MEGAHIT
MEGAHIT is a lightweight next-generation sequencing assembler, designed for use with metagenomes, in addition to generic single genome or single-cell assembly.
Availability
| Cluster | Module/Version |
|---|---|
| BOSE | megahit/1.2.9 |
| BGSC | N/A |
Note: You can simply use module load megahit to activate the most recently installed version of this software.
Arguments / Options
This is a list of arguments for the megahit command that we wanted to highlight. Use this online man page for a full list.
| Option | Description |
|---|---|
| --help | Print the help message |
| -1 | Comma-separated list of fasta/q paired-end #1 files (paired with -2 option) |
| -2 | Comma-separated list of fasta/q paired-end #2 files (paired with -1 option) |
| --12 | Comma-separated list of combined/interleaved fasta/q paired-end files |
| --read | Comma-separated list of fasta/q single-end files |
| --continue | Continue running MEGAHIT from previous checkpoint |
| --test | Run MEGAHIT on a toy test dataset |
| -t |
Sample Slurm Script
submit.sh
#!/bin/bash
# -- SLURM SETTINGS -- #
# [..] other settings here [..]
# The following settings are for the overall request to Slurm
#SBATCH --ntasks-per-node=32 # How many CPU cores do you want to request
#SBATCH --nodes=1 # How many nodes do you want to request
# -- SCRIPT COMMANDS -- #
# Load the needed modules
module load megahit/1.2.9 # Load MEGAHIT
megahit --read input.fastq -o output_dir/
Real Example
Has your research group used MEGAHIT in a project? Contact the HPC Team and we'd be glad to feature your work.
Citation
Please include the following citation in your papers to support continued development of MEGAHIT.

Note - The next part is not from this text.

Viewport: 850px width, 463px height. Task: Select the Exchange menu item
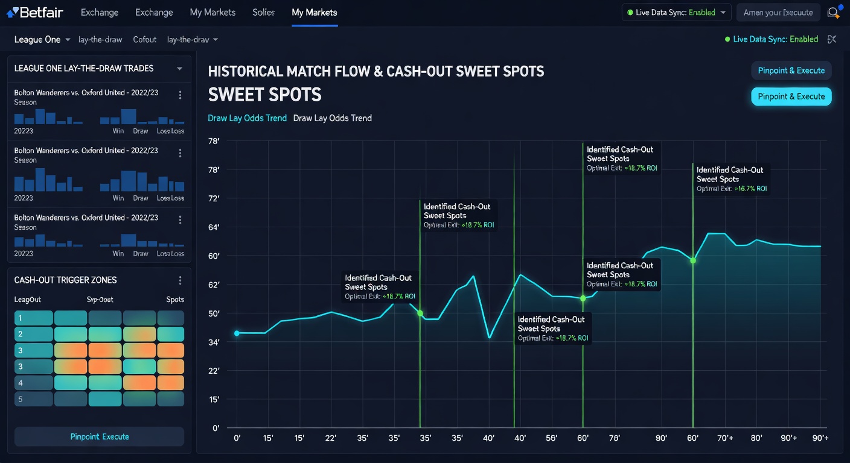[99, 11]
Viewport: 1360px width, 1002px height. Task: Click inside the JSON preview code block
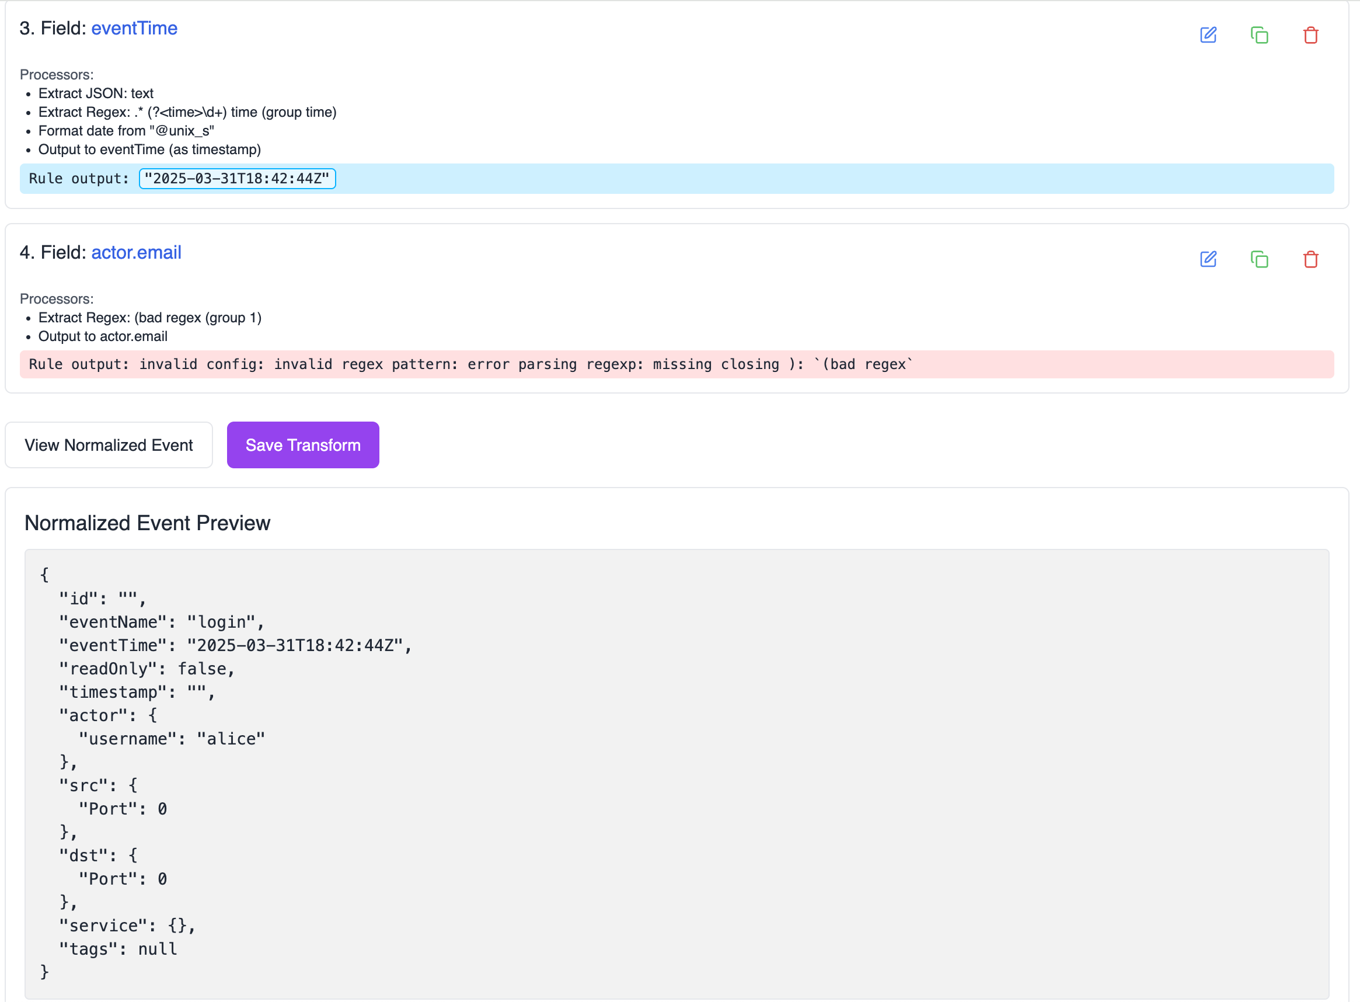tap(676, 773)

Li, D., Liu, C-M., Luo, R., Sadakane, K., and Lam, T-W., (2015) MEGAHIT: An ultra-fast single-node solution for large and complex metagenomics assembly via succinct de Bruijn graph. Bioinformatics, doi: 10.1093/bioinformatics/btv033 [PMID: 25609793]. Li, D., Luo, R., Liu, C.M., Leung, C.M., Ting, H.F., Sadakane, K., Yamashita, H. and Lam, T.W., 2016. MEGAHIT v1.0: A Fast and Scalable Metagenome Assembler driven by Advanced Methodologies and Community Practices. Methods.